Among the 17 patients with post-nCRT SUVmax < 3, six patients did not achieve pCR. All these six patients had a positive clinical nodal stage before nCRT, which may indicate that the tumor was relatively more aggressive at the beginning. In addition, two of the six patients had pathological nodal involvement. Okumura et al. showed that patients without pathological lymph node metastasis after nCRT followed by surgery had a good prognosis, even when the effect of nCRT on the primary tumor was poor [15]. There were 7 patients achieved pCR with post-nCRT SUVmax ≥ 3. They seemed to have a poorer prognosis compared with the pPR + post-nCRT SUVmax < 3 group; however, there was no statistically significant difference. Tang et al. found that approximately 75% of patients with ESCC had residual tumors after nCRT and 83.3% of patients without pCR had viable tumor cell residues in the mucosa or submucosa, but in small amounts, whereas the rest had residual tumors in deep layers or lymph nodes [16]. The pathologists did review all the slides of our patients, and the complete response was confirmed. Post-nCRT SUVmax < 3 stand for the lower viability of the tumor cells and the patients with pCR did not have adjuvant treatment and may have circulating tumor cells or occult nodal involvement, which could not be identified in the resected specimen and may explain the poor prognosis.   

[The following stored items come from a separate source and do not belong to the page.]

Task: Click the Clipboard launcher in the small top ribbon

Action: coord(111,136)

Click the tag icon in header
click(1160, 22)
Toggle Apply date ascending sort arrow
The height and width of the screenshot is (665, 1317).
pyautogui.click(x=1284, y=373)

Despite medical advances in recent decades, low survival rates and high tumor relapse rates are still common outcomes in EC cases. A more accurate preoperative assessment of treatment response would allow surgeons to make individualized treatment plans for their patients. Van der Wilk et al. reported that patients with EC who achieved clinical complete response after nCRT and underwent active surveillance had a survival outcome comparable to those who underwent surgery immediately after nCRT. In that study, the three-year OS was 77% vs. 55% (p = 0.104), and the three-year progression-free survival (PFS) was 60% vs. 54% (p = 0.871) in the active surveillance and immediate surgery groups, respectively [17]. Patients who are at high risk of postoperative complications but have a high probability of achieving a pCR could potentially be spared the risks as well as associated potential morbidity and mortality of surgery.

In clinical practice, 18FDG-PET/CT can detect glucose metabolic activity, which helps to predict prognosis in several malignancies [18] and is a useful tool as an indicator of residual tumor burden before surgery in ESCC [19]. SUVmax is commonly used as a prognostic parameter in clinical practice because it is easy to measure. Previous studies have found a significant association between early metabolic response and histopathologic tumor regression with SUVmax before and after induction of chemotherapy [20]. In our study, baseline SUVmax did not have any prognostic value. This may be because SUVmax focuses on a single voxel with the highest FDG uptake and thus cannot be used to evaluate the overall metabolic state of the tumor. We also found that post-nCRT SUVmax was helpful for predicting prognosis in terms of DFS and OS, which is consistent with previous studies [21].

The present study has several limitations. First, this was a single-institutional retrospective study, and the sample size was relatively small, which may have led to a large variation in the univariate and multivariate analyses compared to previous studies. Another limitation is the method used for the measurements of metabolic uptake. We could have opted to analyze parameters other than SUVmax, such as metabolic tumor volume (MTV), total lesion glycolysis (TLG), or SUVmean. However, SUVmax is the value that is most often used in our hospital.

In our study, SUVmax ≥ 3 was a poor prognostic factor for ESCC after trimodality treatment, even in patients with a pCR. A consensus has not been reached on the appropriate cut-off value of SUVmax; therefore, further research is warranted.